De’Asia Landrum -- The Butterfly Effect

This piece is part of a series done in collaboration with New America Media chronicling the impact of incarceration on families called "Children of Re-Entry."


(Photo by Jesus Medina)

In the photo above, De’Asia Landrum stands before a mural of a butterfly. Her arms stretch across its painted wingspan, her palms reach towards images of justice and peace, and her smile radiates with the strength of hope in action. Below the butterfly’s wings and De’Asia’s arms are stark depictions of society’s ills; the mural offers a balanced perspective by acknowledging the realities of poverty, crime, and disenchantment. But like the vibrant butterfly, De’Asia is able to rise above life’s painful obstacles.

De’Asia Landrum has lived this upward flight for twenty-two years. Now, she serves as a beacon of inspiration and guidance to others while continuing her journey towards positive change. As an alumni intern of San Francisco’s Youth Warrior program,  De’Asia trains young adult leadership nominees in developing public speaking skills, gaining knowledge of city government procedures, and discussing community issues with city officials. Her goal is to help young voices realize their potential for starting societal dialogue, increasing awareness, and overcoming issues as difficult as prejudice and poverty. The expressive butterfly mural painted by these youth leaders is a testament to their determination to grow and inspire change in others.

De’Asia’s belief in the individual voice reveals itself in her personal creative pursuits as well.  In her free time, she writes poetry to reflect on and challenge problematic societal notions. One of De’Asia’s poems, “Daddy’s Little Girl”, is an intimate exploration of the concepts of race, gender, and legacy. While “Daddy’s Little Girl” addresses her spiritual faith in her Heavenly Father, it also expresses De’Asia’s tested faith in her real life father.

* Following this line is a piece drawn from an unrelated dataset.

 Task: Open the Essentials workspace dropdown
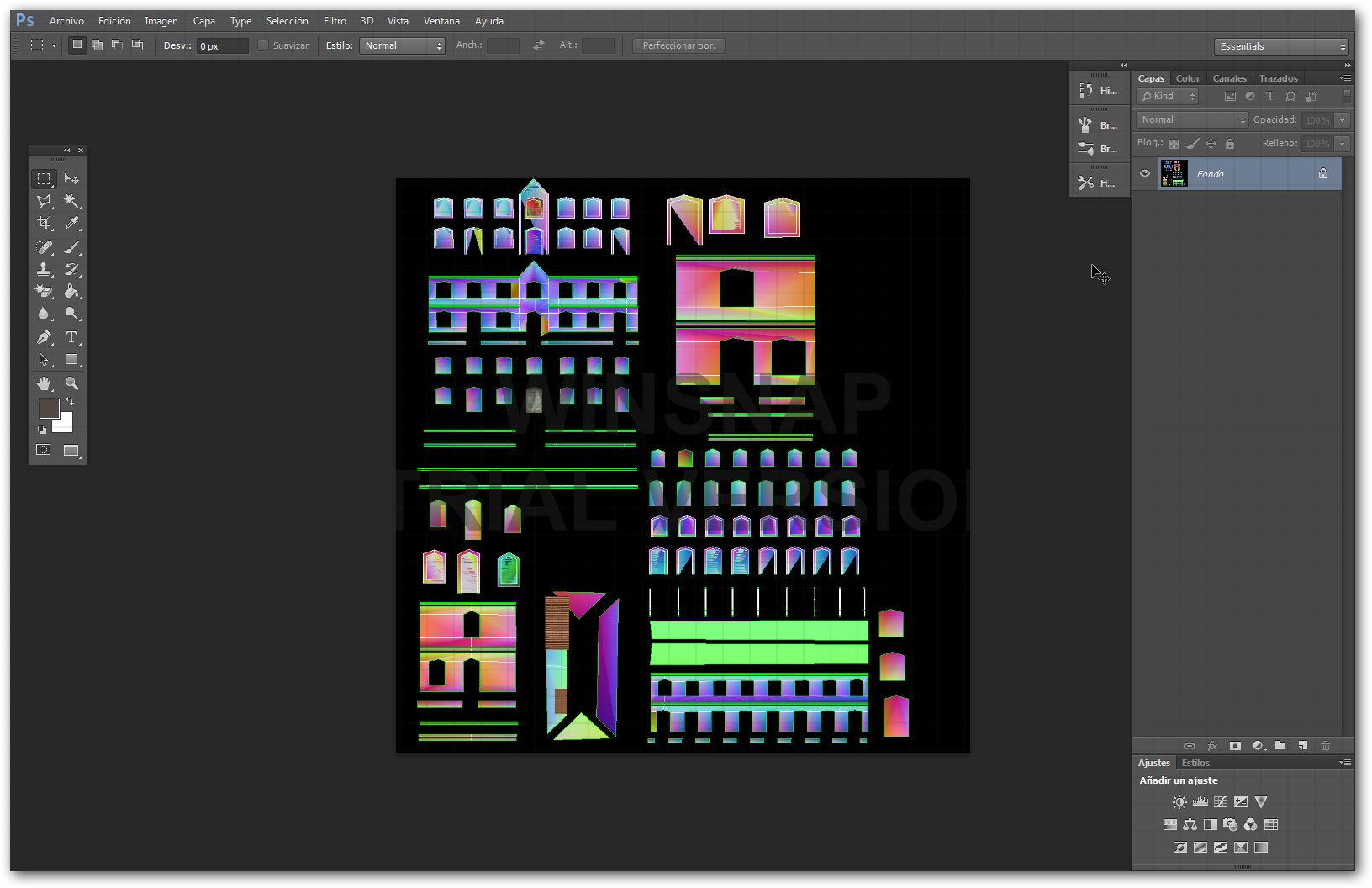pos(1282,46)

De’Asia’s father has been incarcerated three times in the New York prison system. He is currently serving his longest sentence yet, with an earliest projected release year of 2033. “It’s hard,” De’Asia admits, “I will be forty-two. He will be sixty.” The last time De’Asia saw her father in person was over two decades ago, at the painfully young age of one.

Despite the immensely difficult circumstances, De’Asia has always pursued a meaningful connection with her father. The two communicated through letters, pictures (sometimes of her father in “prison poses”), birthday cards, and once even a poem written in honor of De’Asia’s thirteenth birthday.  “I always loved him,” says De’Asia, “I always wanted to have a relationship with him.”

Though her father is physically absent, he permeates all aspects of De’Asia’s life. Questions about personal identity always trace back to her father. De’Asia remembers her mother, who passed away in 2012 from pancreatic cancer, as a very reserved woman. While De’Asia recognizes her mother’s strength and giving nature in herself, she often wonders about the other aspects of her personality. Did she inherit her talkative and casual manner from her father? Which habits and traits does she share with him?

Her father’s presence resonates in De’Asia’s approach to family life as well. She embraces the responsibility she shoulders of being a mindful, much-needed role model to her two teenaged siblings.  De’Asia acknowledges that her father even influences what she looks for in a romantic relationship. Even while separated from her physical life, De’Asia’s father continues to shape her ideas of what it means to live and to love.

Professionally, De’Asia dedicates herself to understanding and fighting societal injustice. Her father’s recidivism has led De’Asia to see “there is a problem with the system”. She believes that only comprehensive rehabilitation can decrease the alarmingly high prison retention rate. And according to De’Asia, successful re-entry is only possible when ex-prisoners are guided and fully supported to grow into productive, working citizens instead of returning to the familiar “square meals and medical treatment” offered in prison.  She argues for the humanization of people like her father who have been dehumanized by a system that seeks punishment instead of treatment.

As a firm believer in proactive positivity, De’Asia does not blame anyone for the situation of prisoners like her father or for its adverse effects on their families. Instead, her personal belief is that “everything happens for a reason”; sometimes difficult challenges present the opportunity for new voices to contribute ideas to a collective dialogue. Perhaps our community would benefit from adopting that mentality as we enter into a deeper discussion about what justice truly means when applied to rehabilitation. In considering the material and mental needs of people making the difficult transition of re-entry, our community should never forget the immense influence that a single person can have on others’ lives. Just as De’Asia’s life is impacted by her father’s incarceration, the people in De’Asia’s life are influenced by her unwavering faith in people’s capacity for positive change. Therefore, it is our duty as a community to encourage others and especially ourselves to discover our potential to rise above obstacles and reach for justice. Let the butterfly effect take flight and move us forward.